# Wallpaper glue



## Honda454 (Jul 25, 2012)

Ok iv got all wallpaper off the walls now there is some hardened glue residue, need options on how to get rid of it all input apppreicated thanks


----------



## Rbriggs82 (Jul 9, 2012)

I wet it with a garden sprayer take a spackle blade and scrape it into a spackle trough. Fill a 5 gallon bucket with hot water and wash the walls with a rag. If its really tough I use a green scrungie before washing it.


----------



## Honda454 (Jul 25, 2012)

This stuff is tough 50 yr old glue it's hard thankin about sanding then use gardz? Just wondering if there is some chemical that would cut through the glue?


----------



## CliffK (Dec 21, 2010)

If it's 50 years old it is probably a type of wheat paste. It's very hard when dry, but softens pretty easily when wet. Water should reactivate/soften it. There are chemicals that can help like Diff and a couple other more "friendly" ones. Many people just use a little ammonia in water and a scrungie pad like Briggs said. It is also referred to as "paste", not so much "glue" in professional circles. If water doesn't cut it somewhat, then most chemicals designed to do so will not either. The chemicals just make it easier.
If water doesn't cut it there is also the possibility what you have is not wallpaper paste at all. Every once in while we come across some crazy sh!t that someone stuck the paper up with many moons ago. Some home brew or other type of adhesive. In those cases you just have to experiment a little. Sanding can be an option, but if it's thick and as hard as you say it can be a challenge. If you decide to sand be sure to test the walls for lead base paint prior. The other route is to get as much off as you can, throw some gardz on there and skim away.....now that's a fun day...best of luck Honda.


----------



## Rbriggs82 (Jul 9, 2012)

Sanding wallpaper paste = really bad day


----------



## ProWallGuy (Apr 7, 2007)

Honda454 said:


> thankin about sanding then use gardz?


Yes, this. :yes:


----------



## mudbone (Dec 26, 2011)

Honda454 said:


> Ok iv got all wallpaper off the walls now there is some hardened glue residue, need options on how to get rid of it all input apppreicated thanks


I use to fight trying to remove glue residue to no avail.Now I clean as well as possible and go straight to the trusty Gardz.Seals and locks substrate.Was on a job last year that a whole home upstairs and down was full of wallcovering.Had been on for around a quarter of a century.The longer that stuff has been on the tuffer it gets and thats a fact.The owners husband use to be an installer and she had told me that he put glue on the wall and a heavy coat to the back of the covering while installing.The paste was hard as a rock and a 1/4 thick and would'nt budge.Gardz ,skimmed,primed and painted for a mirror like finish!Seal the deal!:yes:


----------



## Honda454 (Jul 25, 2012)

Thanks for the input guys I appreaciate it, the paste isn't that bad would I still have to gardz it if I don't plan on skimming it?


----------



## ProWallGuy (Apr 7, 2007)

Yes, the Gardz is what will seal in the paste and keep it from re-wetting/reactivating. The Gardz is a must.


----------



## Honda454 (Jul 25, 2012)

Thanks I will post up how it turned out gonna try to sand The worst spots then clean wall gardz it then paint.:yes:


----------



## chrisn (Jul 15, 2007)

PASTE it is *PASTE* not glue


----------



## daArch (Mar 15, 2008)

YAY, I see a lot of good info, and Honda is also now calling it PASTE.

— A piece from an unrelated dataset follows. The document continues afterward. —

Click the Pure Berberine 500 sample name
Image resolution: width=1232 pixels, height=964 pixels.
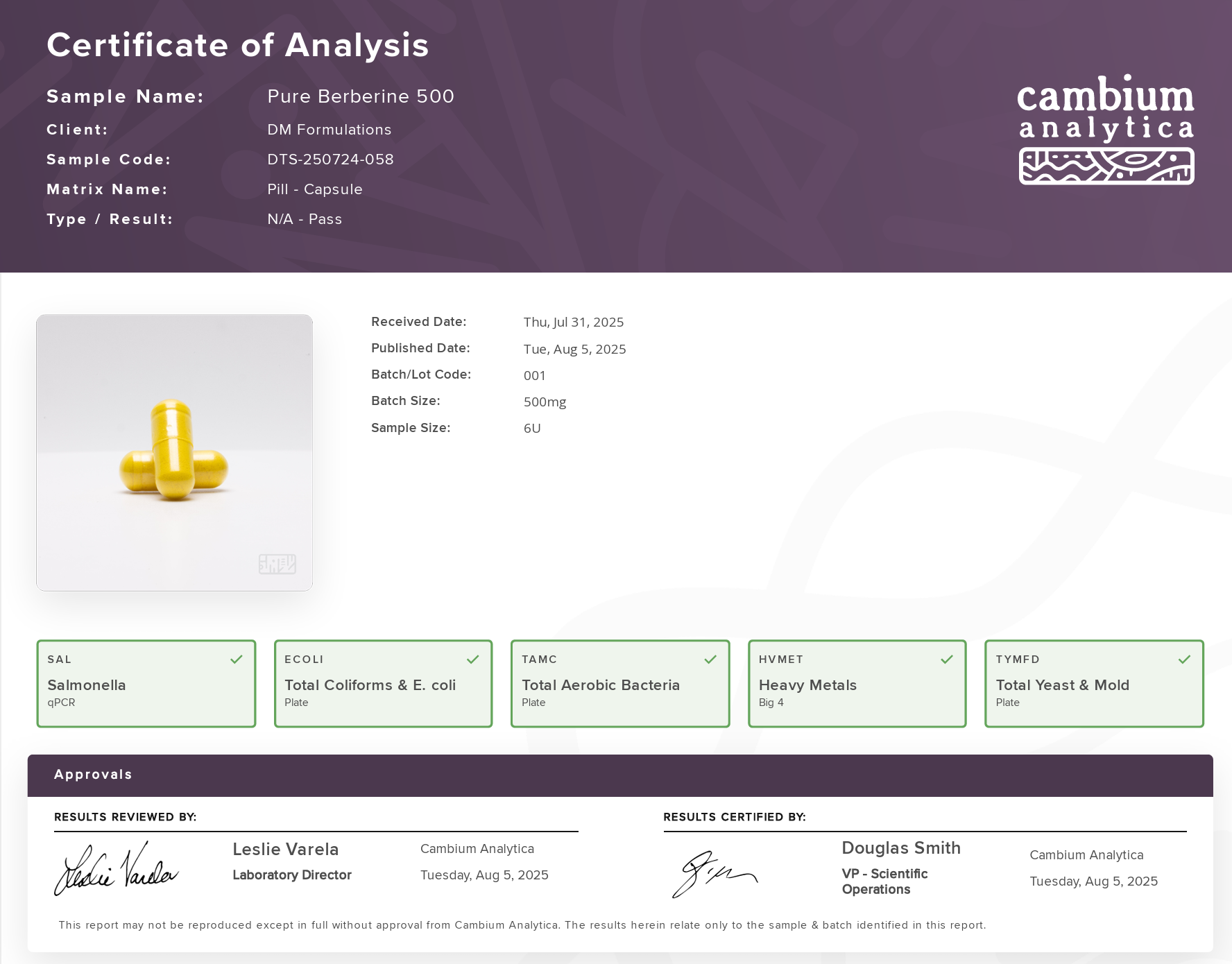tap(361, 96)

Honda, if it is some ungodly sh!t, like VOV (which is a GLUE) you will have a better chance betting on the Red Sox to make the playoffs than getting it off the walls.

if it is brown, it may be clay adhesive, or some mixture of clay. 50 years ago there warn't that many choices. Basically wheat, cellulose, and clay. Wheat can get a little hard and brown, but water will rewet it. Once you wet it, do not let it dry again. (I bet you soaked the paper, stripped it, but then did not scrub the paste off the wall while the paste was still wet). In the future, soak the paper, strip a panel, retwet that area and scrub with a grill scrub and rinse.

What kind of walls? White smooth plaster? Porous horse hair ? Sheet rock ? Painted?


----------



## the paintman (Feb 3, 2012)

I agree with all the above comments with a few exceptions. 

1. you don't always have to get the glue off. Its a case by case scenario

2. You don't necessarily need to use gardz. I know because i have not been able to find gardz, but we found that the zinnser basic latex primer/sealer from lowes seals glue also.

3. I am in the middle of doing 50k yes that is 50,000 sf of vinly removal and repaint. I will be the local expert by the time it is done. And will get back to you. check that. We are at the beginning.

4. We found out that sanding works. And wetting works. At this point we feel that wetting will work better after the first 5000sf and coming monday will be wetting and scraping. 

5. We have acceptable walls all 3 ways right now. 
a. wetted and painted
b. sanded and painted
c. And one area slipped by and were neither sanded well enough or wetted and scraped well enough but were all ready sealed with primer. 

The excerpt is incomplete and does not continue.